I blinked, Swifty sat back, shaking his head. Kid Blink had worn his eye patch forever, but he'd never needed it. He thought it made him look helpless when he was selling papers and rakish when he was chasing skirts. But now… it was horribly ironic, the kind of thing only someone like Roque would appreciate. I felt sick, picturing my friend stumbling back to the Other side bloody and broken. I had a hard time meeting Skittery's eyes, after that. I mean, he had actually seen Kid. He had had to deal with it.
But Swifty's mind was somewhere else entirely.
"I told you," he said to me. "She's gone."
"Who?" Skittery asked.
"Sofia," I said. "She… she left this morning and she's not back yet."
"Fever. Pact. Cure," said Swifty. "She's gone. They kidnapped her. You know it. You just can't admit it."
"Why would Roque care about Sofia?"
"Who says he does? Who says it was him?" Swifty challenged. "Even I can't keep track of alliances. Who knows what they know that we don't. Roque connects the three words, plus whatever else Blink screamed out. It's not hard. Some group of people are looking for a Cure. To the Fever. Who does he pass the information to? Anyone. He doesn't care, he's had his revenge on Blink. But someone else might not want that Cure to be found. Someone else might not want a group of dumb kids to be messing around with their business."
I tried to interrupt but he didn't even give me that.
"You marked yourselves," he said, referring to our scars, "and that was your first mistake. How hard is it going to be now to find you, all of you? Skittery is right. You have to lay low."
"Skittery wants to lay low," I said firmly. "He can lay low. I don't have to do anything. Except I have to see this through."
Swifty shrugged. "I'm just sayin. It's gonna be harder. You have to be more careful. No more parties with Petey."
"No surprise there," I muttered.
"Listen, I need to go," Skittery said, antsy, and stood. "I'll keep my ears open about Sofia, but I'll be hanging around the Lodging House until this blows over. I think Swifty's right. Sofia's been in the middle of this since the beginning. Whoever burned her place down must have found out she was still alive, and I guess now he's found his second chance."
I said nothing. I was having a hard time admitting that we'd lost her like that. Just like that.
"Thanks for coming, Skitts," said Swifty. "Thanks a lot."
"Someone had to tell you," he said with a shrug. "Kid's out, obviously. He'll be out for a while. Bumlets didn't know, and Snoddy, well, no one's heard from him since that morning we were all together in the park." He sighed and started for the door. He let himself out, and I don't know why, but no one really bothered with good byes.
"You get all that, Dutch?" Swifty asked once we heard the door close. Dutchy twisted around and sat up a little.
"I think so," he said sheepishly, his voice still raspy.

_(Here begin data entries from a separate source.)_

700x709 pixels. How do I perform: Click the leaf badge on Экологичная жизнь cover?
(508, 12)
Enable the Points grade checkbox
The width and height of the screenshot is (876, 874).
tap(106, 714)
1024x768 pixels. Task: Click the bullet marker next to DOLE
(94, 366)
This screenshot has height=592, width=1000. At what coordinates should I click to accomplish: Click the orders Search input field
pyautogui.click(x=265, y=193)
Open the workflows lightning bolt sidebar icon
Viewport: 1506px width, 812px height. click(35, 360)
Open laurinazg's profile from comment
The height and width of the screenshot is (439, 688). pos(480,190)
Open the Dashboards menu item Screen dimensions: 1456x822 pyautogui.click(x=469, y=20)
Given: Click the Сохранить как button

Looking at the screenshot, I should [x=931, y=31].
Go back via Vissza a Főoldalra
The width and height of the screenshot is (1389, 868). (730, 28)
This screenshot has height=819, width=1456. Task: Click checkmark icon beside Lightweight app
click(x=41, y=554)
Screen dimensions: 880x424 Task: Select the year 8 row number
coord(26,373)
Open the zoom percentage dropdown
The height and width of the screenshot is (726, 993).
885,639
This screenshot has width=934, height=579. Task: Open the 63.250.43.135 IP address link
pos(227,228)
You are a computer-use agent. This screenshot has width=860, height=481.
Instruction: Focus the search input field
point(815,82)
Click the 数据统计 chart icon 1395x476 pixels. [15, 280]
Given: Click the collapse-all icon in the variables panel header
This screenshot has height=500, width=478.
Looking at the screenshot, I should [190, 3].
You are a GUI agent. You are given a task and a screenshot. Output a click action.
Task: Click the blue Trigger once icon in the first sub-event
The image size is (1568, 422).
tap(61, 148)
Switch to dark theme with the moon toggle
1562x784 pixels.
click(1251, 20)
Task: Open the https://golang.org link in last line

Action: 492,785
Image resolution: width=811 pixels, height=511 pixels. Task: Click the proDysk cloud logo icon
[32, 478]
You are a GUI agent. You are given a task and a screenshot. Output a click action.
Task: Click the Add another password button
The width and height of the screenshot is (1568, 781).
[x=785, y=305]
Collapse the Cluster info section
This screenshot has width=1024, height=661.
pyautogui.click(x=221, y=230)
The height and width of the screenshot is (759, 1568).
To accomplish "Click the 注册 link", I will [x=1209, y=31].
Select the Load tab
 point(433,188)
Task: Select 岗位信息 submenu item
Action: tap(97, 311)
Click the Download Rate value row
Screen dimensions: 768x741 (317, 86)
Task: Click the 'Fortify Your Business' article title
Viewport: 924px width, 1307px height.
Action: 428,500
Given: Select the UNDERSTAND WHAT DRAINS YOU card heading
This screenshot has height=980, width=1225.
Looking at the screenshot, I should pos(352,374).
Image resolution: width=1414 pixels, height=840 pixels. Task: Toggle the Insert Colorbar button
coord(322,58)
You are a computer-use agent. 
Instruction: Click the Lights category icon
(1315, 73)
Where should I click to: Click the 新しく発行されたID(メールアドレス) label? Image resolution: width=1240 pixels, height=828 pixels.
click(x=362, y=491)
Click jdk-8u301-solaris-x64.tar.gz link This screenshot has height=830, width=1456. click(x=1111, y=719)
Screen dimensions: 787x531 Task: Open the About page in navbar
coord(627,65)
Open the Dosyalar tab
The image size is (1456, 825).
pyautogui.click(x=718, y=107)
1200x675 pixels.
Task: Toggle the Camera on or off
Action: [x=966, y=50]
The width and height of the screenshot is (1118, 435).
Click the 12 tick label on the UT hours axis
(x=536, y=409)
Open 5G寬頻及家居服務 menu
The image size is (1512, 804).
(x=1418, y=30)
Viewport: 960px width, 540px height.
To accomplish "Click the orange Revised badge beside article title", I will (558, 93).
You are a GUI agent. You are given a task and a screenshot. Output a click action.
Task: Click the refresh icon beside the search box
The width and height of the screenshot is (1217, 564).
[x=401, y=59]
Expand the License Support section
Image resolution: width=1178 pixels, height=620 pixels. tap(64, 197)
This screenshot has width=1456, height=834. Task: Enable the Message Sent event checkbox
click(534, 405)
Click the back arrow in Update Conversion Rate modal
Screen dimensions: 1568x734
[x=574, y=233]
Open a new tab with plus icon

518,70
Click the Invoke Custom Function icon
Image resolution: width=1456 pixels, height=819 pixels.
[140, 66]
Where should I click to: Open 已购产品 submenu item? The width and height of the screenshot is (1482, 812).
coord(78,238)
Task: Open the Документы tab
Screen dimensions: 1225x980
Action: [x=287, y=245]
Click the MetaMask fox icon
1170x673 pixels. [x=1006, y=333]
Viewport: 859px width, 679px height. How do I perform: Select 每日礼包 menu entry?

"Bed now," I said, turning to him and fighting a yarn, "for real. Are you up to leave for Brooklyn in the morning?" He nodded. "Swifty, you coming?"
Swifty shook his head, stood, and stretched. "No. I'm staying here. I can't leave this place open, not after all that news. And I need to be here in case Sofia… well… and if anyone comes by."
I resisted the urge to raise an eyebrow. Who was the hopeful one now? I had no idea what we were going to do about Sofia, and Swifty apparently didn't, either, or else he would have stayed in the chair, taking the entire night to plan everything out. So I stood as well.
"Come on," I said to Dutchy. "Let's get you upstairs. Maybe it won't be raining tomorrow."
"Maybe," Dutchy agreed. He got up with some difficulty and waved my offered arm aside.
We made our way to the stairs and when we were about halfway up I realized that Swifty wasn't behind us. He was back in that chair, settling in for whatever remained of the night. I guess I'd been wrong after all.